Given request A:
Copy the stretch of the passage on investment lessons from "With quarterly results" through "on with it?".

- - - -

Talking to a colleague this week I realised a few of the investment principles I hold dear aren’t necessarily straight out of the investor handbook.
They are titbits of guidance I’ve received from professional investors throughout my stock market life.
We can, and should, all point to the textbook basics of investing as the building blocks of our journey.
But quite often what sticks comes from someone you have seen put it all into practice.
Here are five things I’ve learnt along the way and the five people who taught me them, whether they knew it or not.
Fund manager Terry Smith is like a walking quotation machine.
“You won’t go poor by skimming off profits, but you won’t get very rich either.” and “Di-worse-ification: the art of adding companies to your portfolio that just make it worse” are a few of my favourites.
But that simple line about doing nothing has always stayed with me.
It follows Smith’s mantra of identifying good companies, not overpaying for them, and then sitting on your hands.
It’s amazing how often I've spent hours on the first two parts, only to realise the last bit is every bit as important.
With quarterly results the norm now and 24/7 news keeping us informed right up to the second, we’re primed to be short-sighted when it comes to investing.
But, like standing too close to a Seurat painting, the more you step back, the more you see.
It’s natural to get sucked into wanting to check your portfolio every ten minutes or jump in and out of the markets.
But Smith’s message here is, if you have identified good companies with above average earnings and high quality, dependable management why wouldn’t you just let them get on with it?
That’s the approach he takes at Fundsmith whose funds include the Fundsmith Emerging Markets Trust and the Smithson Investment Trust.
When I first spoke to Sue Round it was right at the beginning of my investment career but even then I knew people treated sustainable, socially responsible and ethical investing very differently to the mainstream.
There was a sense that, if you got involved in discussions on environmental, social and governance (ESG) standards, you were ready to sacrifice profits for some sort of moral crusade.
But now that we realise sustainable practices and profits not only go hand-in-hand but actually rely on each other, early adopters like Round can be venerated.
And it’s exactly that message I’ve always remembered - you don’t have to give up profits to keep your principles.
Even if doing good isn’t high up your investment checklist, adding an extra layer of due diligence on top of your valuation research hardly seems like a bad thing.
Will your company be more susceptible to fines or taxes because of what they’re doing to generate revenue?
That doesn’t seem very green but it’s at the heart of sustainable thinking.

- - - -

Given request B:
Repeat the records from the line that contains "You are a computer-use" through the end of the records, and omit the pictures.

Entries for locating text and interface elements
- - - -

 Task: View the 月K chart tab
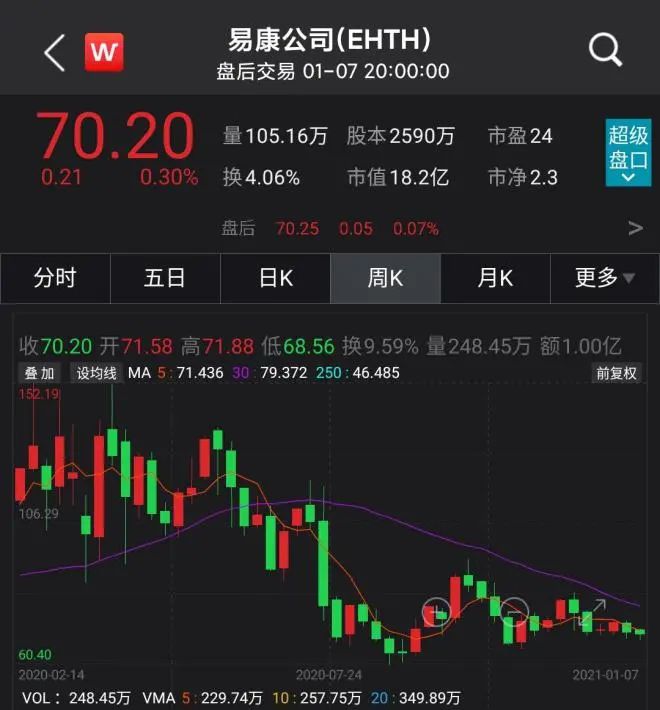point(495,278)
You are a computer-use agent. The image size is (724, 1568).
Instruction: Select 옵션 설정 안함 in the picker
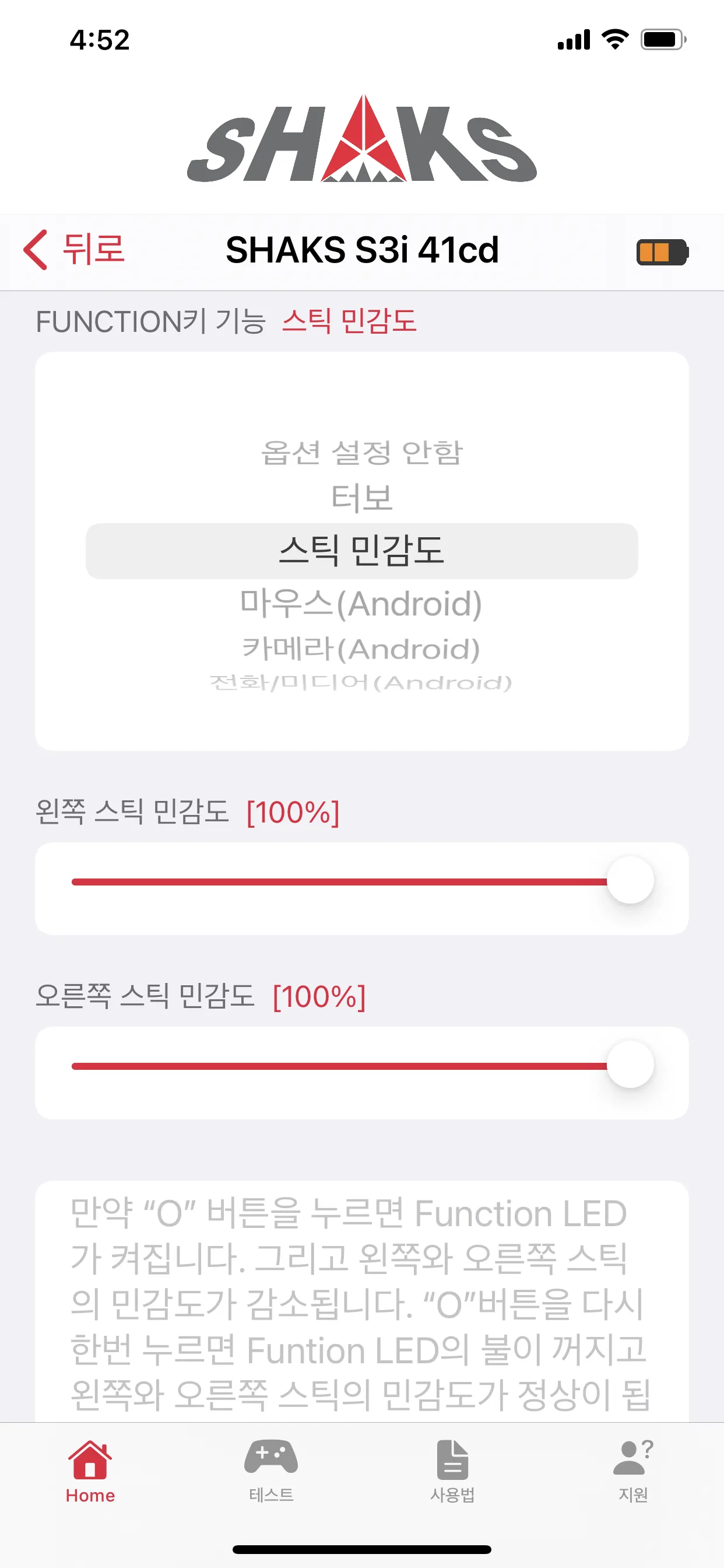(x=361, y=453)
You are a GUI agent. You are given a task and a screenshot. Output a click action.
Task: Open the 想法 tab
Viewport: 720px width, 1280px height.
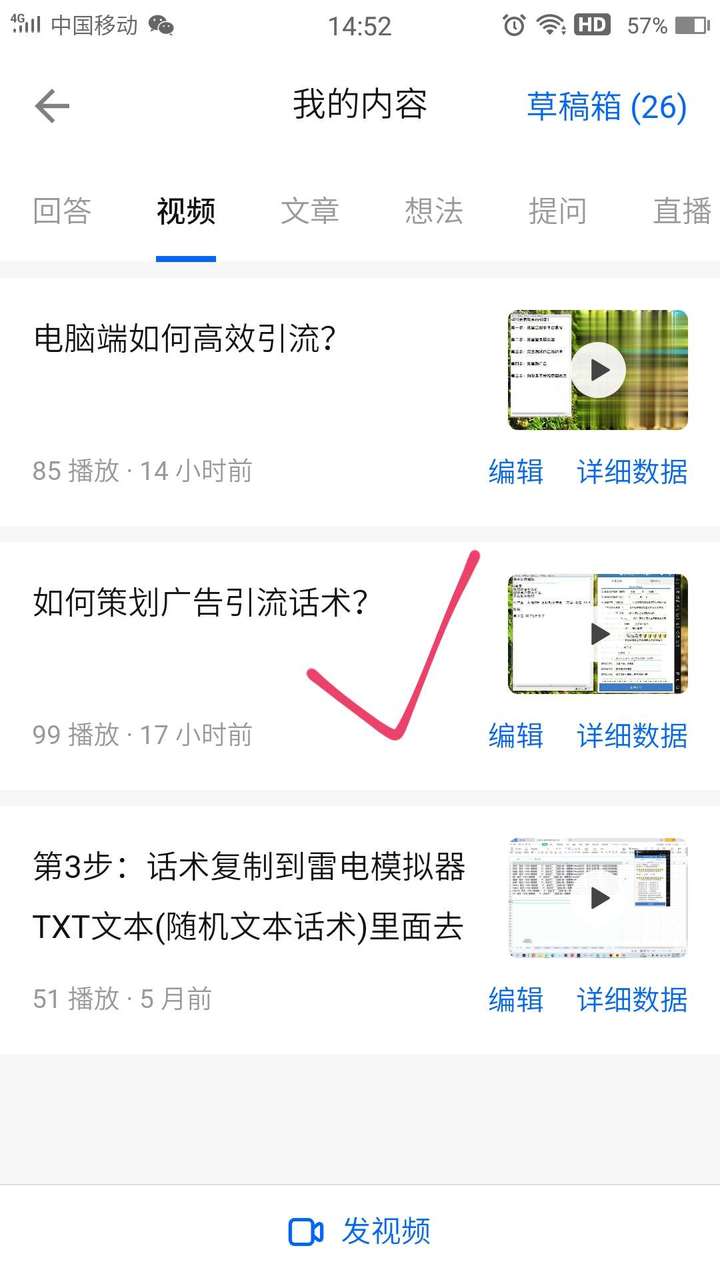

- - - -

Complete answer A:
With quarterly results the norm now and 24/7 news keeping us informed right up to the second, we’re primed to be short-sighted when it comes to investing.
But, like standing too close to a Seurat painting, the more you step back, the more you see.
It’s natural to get sucked into wanting to check your portfolio every ten minutes or jump in and out of the markets.
But Smith’s message here is, if you have identified good companies with above average earnings and high quality, dependable management why wouldn’t you just let them get on with it?

Complete answer B:
You are a computer-use agent. The image size is (724, 1568).
Instruction: Select 옵션 설정 안함 in the picker
(x=361, y=453)
You are a GUI agent. You are given a task and a screenshot. Output a click action.
Task: Open the 想法 tab
Viewport: 720px width, 1280px height.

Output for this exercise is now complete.